The wheelsets are spaced with an axial distance 2a and situated in a frame (Fig. 23.25). This frame together with the wheelsets forms the bogie. The vehicle body in general is supported in the middle of the bogie frame at z_P. This geometrical configuration leads to the reduction of track regularities. As a function of their wavelength, track irregularities are reduced between two extremes: no reduction at all (for wavelengths equal to the wheelset distance 2a) and complete reduction (for wavelengths equal to half of the wheelset distance), as illustrated by the equations below:

Fig. 23.25

A bogie with two wheelsets spaced from the bogie center

Geometrical transfer function of a bogie

$$\begin{gathered}\displaystyle z_{\text{P}}\left(x_{0}\right)=\big[z\left(x_{0}-a\right)+z\left(x_{0}+a\right)\big]\frac{1}{2}\;. \end{gathered}$$

Track irregularity z(x)

$$\begin{gathered}\displaystyle\begin{aligned}\displaystyle z_{\text{P}}(x_{0})&\displaystyle=\frac{1}{2}\big(z\,\mathrm{e}^{\mathrm{i}\Omega(x_{0}-a)}+z\,\mathrm{e}^{\mathrm{i}\Omega(x_{0}+a)}\big)\;,\hfil\\[1.5mm] \displaystyle z(x)&\displaystyle=z\,\mathrm{e}^{\mathrm{i}\Omega x}\;,\quad\Omega=\frac{2\uppi}{L}\;,\hfil\\[1.5mm] \displaystyle z{\text{e}}^{\mathrm{i}\Omega(x_{0}-a)}&\displaystyle=z{\text{e}}^{\mathrm{i}\Omega x_{0}}\,\mathrm{e}^{-\mathrm{i}\Omega a}\;,\hfil\\[1.5mm] \displaystyle z_{\text{P}}(x_{0})&\displaystyle=\frac{1}{2}z\,\mathrm{e}^{\mathrm{i}\Omega x_{0}}\left(\,\mathrm{e}^{-\mathrm{i}\Omega a}+\,\mathrm{e}^{\mathrm{i}\Omega a}\right),\end{aligned} \\ \displaystyle\begin{aligned}\displaystyle H&\displaystyle=\frac{\text{Output}}{\text{Input}}\;,\hfil\\[1.5mm] \displaystyle H&\displaystyle=\frac{1}{2}\left(\,\mathrm{e}^{-\mathrm{i}\Omega a}+\,\mathrm{e}^{\mathrm{i}\Omega a}\right),\hfil\\[1.5mm] \displaystyle\,\mathrm{e}^{\mathrm{i}\Omega a}&\displaystyle=\cos\Omega a+\mathrm{i}\sin\Omega a\;,\hfil\\[1.5mm] \displaystyle H&\displaystyle=\frac{1}{2}\left(\cos\Omega a\,\mathrm{i}\sin\Omega a+\cos\Omega a+\mathrm{i}\sin\Omega a\right)\hfil\\[1.5mm] \displaystyle&\displaystyle=\cos\Omega a\hfil\\[1.5mm] \displaystyle&\displaystyle=\cos\frac{2\uppi a}{L}\;.\end{aligned} \end{gathered}$$

For railways, very often the lateral dynamics is even more important than the vertical dynamics, and this good behavior of a bogie also applies for the lateral direction (Fig. 23.26).

Fig. 23.26

Geometrical transfer function with values between 0 (no transfer of track irregularities) to 1 (all track irregularities are fully transferred, but not amplified)

3.3 Constructive Elements

3.3.1 Wheelsets

For tramways, where the track is always very stiff and therefore rather soft, rubber-cushioned wheels must be used. They also reduce noise (Fig. 23.27).

Fig. 23.27

Driven wheelset with inside bearings and rubber elastic wheels for the low-floor tram Schwerin (Germany), wheel type B02000, running circle new 600 mm, gauge 1435 mm, weight 552 kg, without bearings, wheel stiffness 20.0 kN ∕ mm radial and 20 kN ∕ mm axial (Bochumer Verein, BVV, Bochum)

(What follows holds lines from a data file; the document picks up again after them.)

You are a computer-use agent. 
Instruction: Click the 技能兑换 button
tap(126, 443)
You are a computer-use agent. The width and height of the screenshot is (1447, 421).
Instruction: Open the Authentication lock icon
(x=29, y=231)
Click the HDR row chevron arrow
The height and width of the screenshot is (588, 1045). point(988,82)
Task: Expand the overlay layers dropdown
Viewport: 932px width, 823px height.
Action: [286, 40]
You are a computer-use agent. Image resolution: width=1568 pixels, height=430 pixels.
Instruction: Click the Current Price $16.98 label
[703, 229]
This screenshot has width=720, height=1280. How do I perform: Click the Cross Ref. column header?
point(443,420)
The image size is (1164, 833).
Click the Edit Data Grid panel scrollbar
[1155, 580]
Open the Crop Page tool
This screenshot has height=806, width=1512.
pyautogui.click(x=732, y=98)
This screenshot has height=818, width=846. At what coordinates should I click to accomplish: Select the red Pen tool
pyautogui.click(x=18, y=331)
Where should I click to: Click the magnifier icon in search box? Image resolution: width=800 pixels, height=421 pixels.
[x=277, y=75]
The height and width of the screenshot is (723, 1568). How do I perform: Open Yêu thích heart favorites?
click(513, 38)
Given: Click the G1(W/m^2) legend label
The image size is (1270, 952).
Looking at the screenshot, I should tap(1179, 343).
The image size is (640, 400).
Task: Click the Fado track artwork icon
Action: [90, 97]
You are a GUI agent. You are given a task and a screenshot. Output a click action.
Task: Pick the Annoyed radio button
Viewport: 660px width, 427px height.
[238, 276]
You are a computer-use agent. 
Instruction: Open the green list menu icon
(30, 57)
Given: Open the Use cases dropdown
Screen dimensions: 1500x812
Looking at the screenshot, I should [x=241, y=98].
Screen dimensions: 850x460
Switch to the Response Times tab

Low-floor trams cannot use wheelsets but instead use cranked axles, so that the height of the floor can be reduced (Fig. 23.28).

Fig. 23.28

Idle wheels with cranked axle for low-floor tram Schwerin with rubber-cushioned individual turning wheels of type BO2000, wheel diameter new 600 mm, gauge 1435 mm, weight 897 kg, with bearings and brake system, wheel stiffness 200 kN ∕ mm radial and 20 kN ∕ mm axial (Bochumer Verein, BVV, Bochum)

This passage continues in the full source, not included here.